The way that university watchdogs check on standards is expected to be substantially changed.

The ways in which university watchdogs protect standards in England, Wales and Northern Ireland face a major overhaul in plans expected next week.

It could mean the end of a regular cycle of university inspections.

There are believed to be proposals for a more “risk-based” approach, with higher levels of scrutiny for less established institutions.

There have also been questions about the future of the current watchdog, the Quality Assurance Agency.

The plans for discussion, which will be published next week, will set out major changes in how standards are assessed and monitored in universities.

Teaching standards

The plans aim to create a way of ensuring quality at a time of increasing consumer pressure from students and doubts about standards in some new private providers.

An annual survey published this month by the Higher Education Policy Institute showed that less than half of students believed they had had good or very good value for money from their courses.

The shake-up is expected to propose different levels of supervision for different parts of the higher education sector. Universities are said to be resistant to a “one-size-fits-all” monitoring system.

This could mean that established, mainstream universities would no longer face a cycle of inspections of the kind carried out by the Quality Assurance Agency (QAA).

Newer entrants offering higher education courses would face a tougher level of scrutiny.

For established universities, there would be a stronger emphasis on student “outcomes” – such as data on the employment record of graduates and information from the National Student Survey.

There would also be a strengthening of the “external examiner” system, in which experts from other universities are used to check on the quality of degrees being awarded.

If there were particular concerns about an institution, there would be a formal, hands-on inspection.

It is expected that university governing bodies would have a bigger role in being accountable for quality.

And the plans are expected to “embed” the idea of a way of measuring the quality of teaching in universities. The Conservatives’ election manifesto promised a way of comparing university teaching standards as well as research.
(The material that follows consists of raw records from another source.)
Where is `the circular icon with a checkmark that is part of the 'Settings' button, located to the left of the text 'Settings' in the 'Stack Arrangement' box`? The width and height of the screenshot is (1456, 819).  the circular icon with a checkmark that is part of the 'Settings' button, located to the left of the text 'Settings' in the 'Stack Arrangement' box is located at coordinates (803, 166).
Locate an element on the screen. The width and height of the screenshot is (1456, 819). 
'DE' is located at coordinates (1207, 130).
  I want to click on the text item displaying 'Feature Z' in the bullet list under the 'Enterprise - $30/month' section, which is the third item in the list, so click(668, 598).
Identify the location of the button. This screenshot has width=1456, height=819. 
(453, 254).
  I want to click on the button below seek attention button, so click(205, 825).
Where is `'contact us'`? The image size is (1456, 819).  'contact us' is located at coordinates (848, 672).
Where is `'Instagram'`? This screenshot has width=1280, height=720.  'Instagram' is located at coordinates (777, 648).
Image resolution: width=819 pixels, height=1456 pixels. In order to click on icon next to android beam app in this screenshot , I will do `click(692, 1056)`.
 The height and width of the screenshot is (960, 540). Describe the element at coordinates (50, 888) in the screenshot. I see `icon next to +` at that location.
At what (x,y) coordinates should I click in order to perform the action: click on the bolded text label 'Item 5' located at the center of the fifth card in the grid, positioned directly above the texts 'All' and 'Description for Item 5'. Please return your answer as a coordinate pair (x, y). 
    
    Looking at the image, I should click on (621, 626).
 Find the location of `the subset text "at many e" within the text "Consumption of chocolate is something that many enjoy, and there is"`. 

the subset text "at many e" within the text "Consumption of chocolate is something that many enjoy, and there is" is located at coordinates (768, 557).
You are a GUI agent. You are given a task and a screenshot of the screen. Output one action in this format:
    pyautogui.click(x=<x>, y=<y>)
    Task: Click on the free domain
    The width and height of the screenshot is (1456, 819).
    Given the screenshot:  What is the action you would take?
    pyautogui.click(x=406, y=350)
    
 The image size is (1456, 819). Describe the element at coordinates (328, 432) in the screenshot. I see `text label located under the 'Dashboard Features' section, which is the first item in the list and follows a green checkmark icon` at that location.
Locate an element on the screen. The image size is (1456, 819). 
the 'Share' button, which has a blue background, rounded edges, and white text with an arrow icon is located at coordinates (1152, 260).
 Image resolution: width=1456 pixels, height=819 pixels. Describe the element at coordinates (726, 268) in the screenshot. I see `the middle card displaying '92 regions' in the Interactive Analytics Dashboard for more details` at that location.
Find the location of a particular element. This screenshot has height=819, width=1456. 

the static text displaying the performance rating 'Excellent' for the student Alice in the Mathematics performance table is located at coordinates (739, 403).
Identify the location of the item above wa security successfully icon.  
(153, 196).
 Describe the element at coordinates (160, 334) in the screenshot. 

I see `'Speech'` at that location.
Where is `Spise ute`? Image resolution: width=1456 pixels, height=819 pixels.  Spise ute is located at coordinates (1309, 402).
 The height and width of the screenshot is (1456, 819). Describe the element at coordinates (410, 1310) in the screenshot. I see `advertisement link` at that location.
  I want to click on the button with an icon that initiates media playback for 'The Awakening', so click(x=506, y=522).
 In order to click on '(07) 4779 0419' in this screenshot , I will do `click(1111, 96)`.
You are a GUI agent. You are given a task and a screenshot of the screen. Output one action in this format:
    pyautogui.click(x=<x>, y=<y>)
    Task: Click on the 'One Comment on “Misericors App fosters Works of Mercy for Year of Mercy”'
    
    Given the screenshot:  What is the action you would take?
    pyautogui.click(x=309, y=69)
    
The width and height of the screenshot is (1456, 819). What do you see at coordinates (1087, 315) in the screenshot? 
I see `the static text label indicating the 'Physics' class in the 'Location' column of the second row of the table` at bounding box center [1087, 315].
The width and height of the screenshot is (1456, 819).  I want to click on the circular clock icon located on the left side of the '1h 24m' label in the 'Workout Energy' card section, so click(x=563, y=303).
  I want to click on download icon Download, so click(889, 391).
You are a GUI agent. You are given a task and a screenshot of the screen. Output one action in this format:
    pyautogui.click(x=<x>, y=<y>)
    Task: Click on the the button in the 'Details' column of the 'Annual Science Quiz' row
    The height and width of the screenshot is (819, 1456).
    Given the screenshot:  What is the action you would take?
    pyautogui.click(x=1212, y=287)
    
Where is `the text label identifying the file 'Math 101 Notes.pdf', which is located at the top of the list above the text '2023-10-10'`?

The intention is to move towards a regulatory system with a stronger focus on what courses mean for students and employers, rather than monitoring the internal processes of universities

Independent regulator?

A number of leaks – including in the Times Higher Education magazine and the Wonkhe higher education website – have fuelled debate within the higher education sector.

But there are suggestions that there are still some final decisions to be taken.

There are questions about whether there will in effect be a two-tier system – with a more light-touch approach for established universities and more robust scrutiny for those outside this group.

There were concerns earlier this year from the Public Accounts Committee about an “abuse of public money”, when ineligible overseas students had been accessing funding for courses in private colleges.

The Quality Assurance Agency had also raised questions about the quality of higher education courses taught in further education colleges – with inspectors failing about a third of college providers last year.

The future of the agency itself is also uncertain, if it were no longer to carry out regular inspections.

Last October, a public tendering process was announced to run the university inspection system from 2017. But it now seems that it is going to be a different kind of system from the one currently operated by the QAA.

The proposed changes are also likely to raise questions about the independence of a regulatory system that no longer has regular external checks.

Universities might be offered a more light-touch form of accountability, but in an international market will there be a need for evidence of an independent evaluation?

Would relying on an in-house check be a long-term risk for standards and reputations?

The questions about how university standards are monitored come as students are being increasingly voluble about challenging the quality of their courses.

The increase in tuition fees has brought into sharper focus value-for-money questions about teaching standards, contact hours and how degree standards compare between different institutions.

The plans will be presented jointly by the higher education funding councils for England, Wales and Northern Ireland. But even if the plans are adopted in England, it is possible that Wales and Northern Ireland could go in different directions.

Scotland’s universities operate under a different regulatory system.